Photo by Brian Hansel Soaking vodka into Gummy candies is a tactic being used by some students to smuggle alcohol into school. Administrators are keeping an eye out for the trick, but have found no evidence that students are doing it locally.

There is an age-old duel going on every day in schools across the United States and it could involve your kids.

It is the duel with school administrators and faculty on one side and kids on the other. Administrators like Verndale's Tom Riitters and Wadena-Deer Creek's Tyler Church are players in this sometimes silly, sometimes serious contest.

Riitters and Church have to keep their teachers alerted to various trends and gimmicks.

"Kids try to sneak things past us every day," Riitters said. "Sometimes you have to be proactive with your staff and reactive with your kids."

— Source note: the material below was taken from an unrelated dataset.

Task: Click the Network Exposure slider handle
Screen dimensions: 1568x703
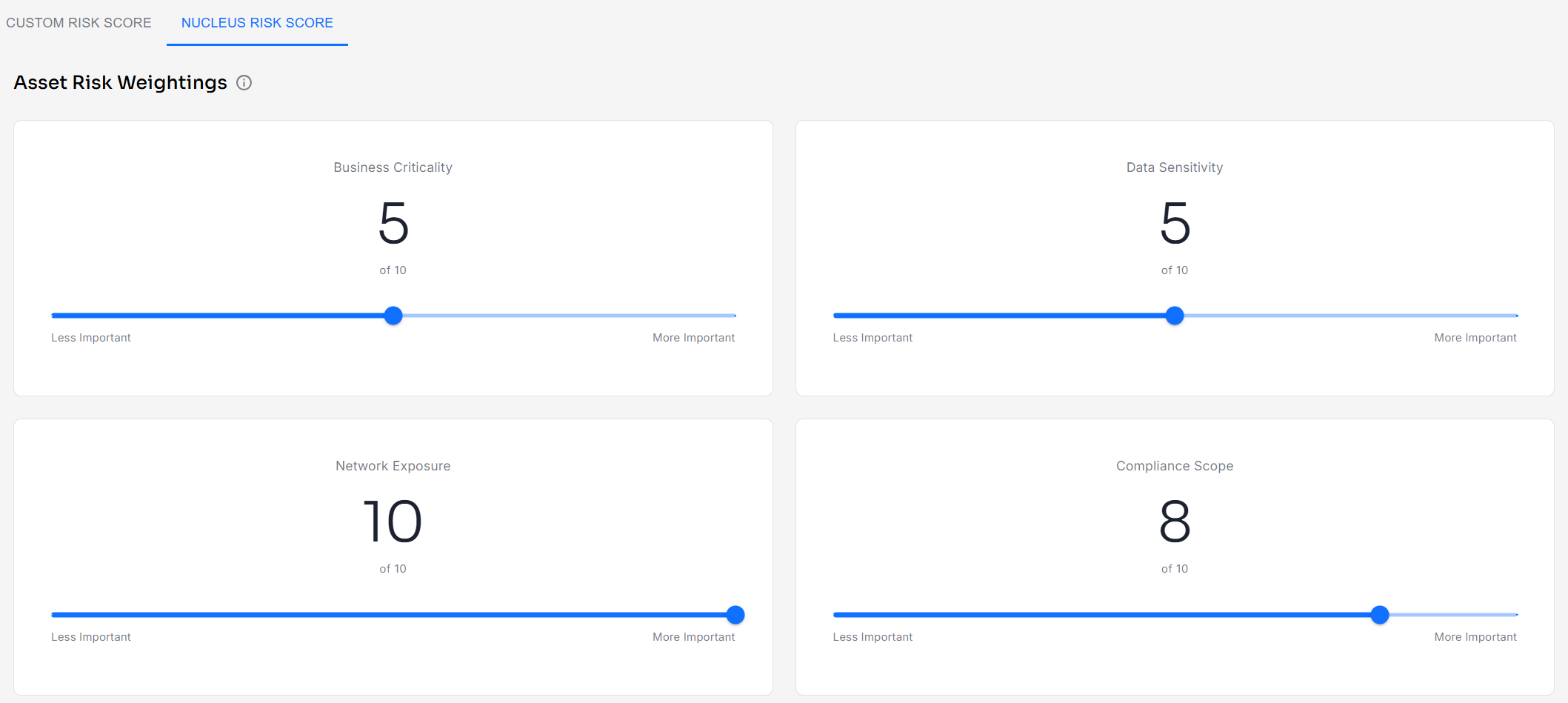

Riitters said it is not to the extent of bringing alcohol, tobacco or weapons to school.

"It's more of a case of how can we push the envelope, and that's kids," Riitters said.

One of the latest fads involves a hard-to-detect method of smuggling alcohol into school.

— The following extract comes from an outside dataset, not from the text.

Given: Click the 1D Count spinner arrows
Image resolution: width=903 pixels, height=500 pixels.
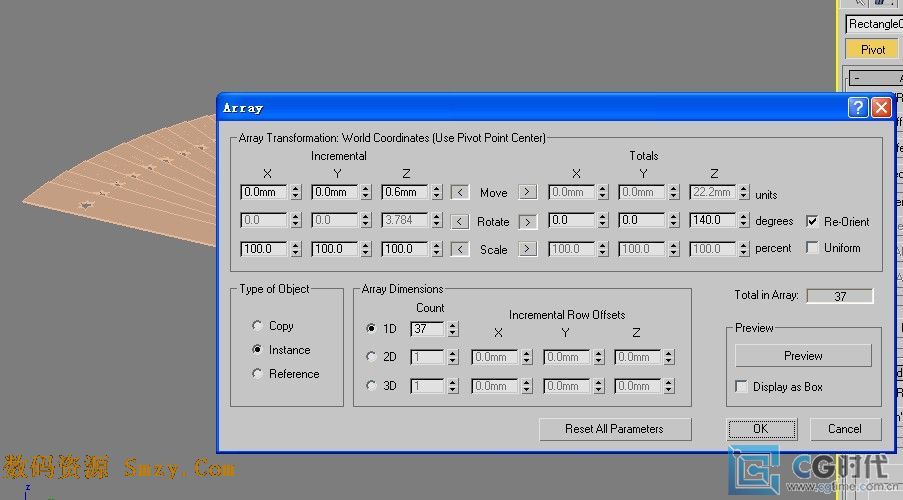Looking at the screenshot, I should click(x=453, y=329).
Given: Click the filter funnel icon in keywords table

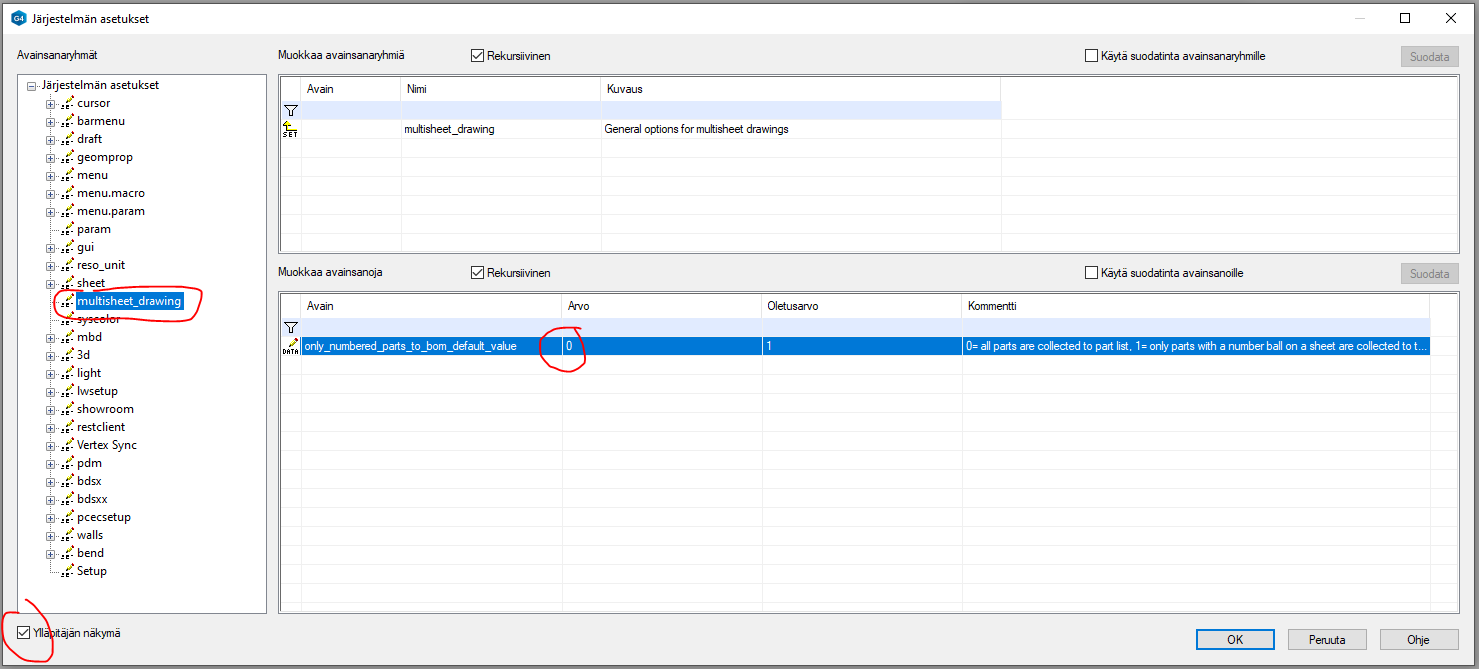Looking at the screenshot, I should coord(290,328).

A bottle of vodka is poured over a pan full of Gummy Worms or Gummy Bears. The soft gelatin candies absorb the liquor and kids can bag the candies and walk into school with an illegal substance in their backpacks. Vodka is a difficult odor to detect and it is colorless so it has become the liquor of choice for kids trying to pull the trick off.

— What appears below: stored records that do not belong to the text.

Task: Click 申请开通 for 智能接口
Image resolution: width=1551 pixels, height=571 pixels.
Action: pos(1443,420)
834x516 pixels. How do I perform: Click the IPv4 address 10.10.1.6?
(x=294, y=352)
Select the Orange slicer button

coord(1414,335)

"It's pretty interesting stuff," Church said. "It's amazing the ingenuity these kids come up with to do things like that. I guess we haven't noticed things like that here but the more that gets out in the media, the more kids hear about that the more it's likely to happen."

WDC has a policy of no food in the class room which foils any transgressor to a certain extent. The school also has random checks that can turn up liquor, drugs, weapons and even ammunition.

Church recalled one check that revealed that a student had shotgun shell residue on his pants even though he was not carrying any shells in his pockets at the time. In a hunting community like Wadena such a discovery is not that rare which makes the need for common sense and a case-by-case basis a necessity.

Schools have to be meticulous in outlining what they will allow on school property. WDC had to change a policy regarding water bottles because colored water bottles were being used to smuggle liquor into school.

There is a new type of sour apple candy on the market in the eastern United States called "Pot Pops" that has outraged school boards and parents. The candy pop is shaped like a marijuana plant and the word "legalize" is printed on the wrapper.

"I think kids see something like that and say 'hey, that's cool, we are not doing something that's illegal but we can have fun with it and pretend we are, and to me it is just sending completely wrong message," Church said.

WDC discourages any likeness or thought of pot or drugs that is on clothing or implied anywhere.

"It puts us in a tough position because we want to have no connection with drugs," Church said. "It kind of glamorizes pot, glamorizes drugs and that's the last thing we want to do."

The Pennsylvania manufacturer of the candy is not exactly trying a new strategy for impressing kids with a dangerous product. Candy cigarettes were on the market for years. Licorice pipes have been sold in candy shops for decades.

Riitters is very familiar with candy cigarettes because his parents owned a grocery store and the cigarettes were one of their most popular items.

Riitters believes the candy cigarettes were made by subsidies of the tobacco companies to create the hand-to-mouth habit.

"They were terrible candies," Riitters said. "It was like eating the white part of the licostick, there was that big, white, nasty tongue depressor."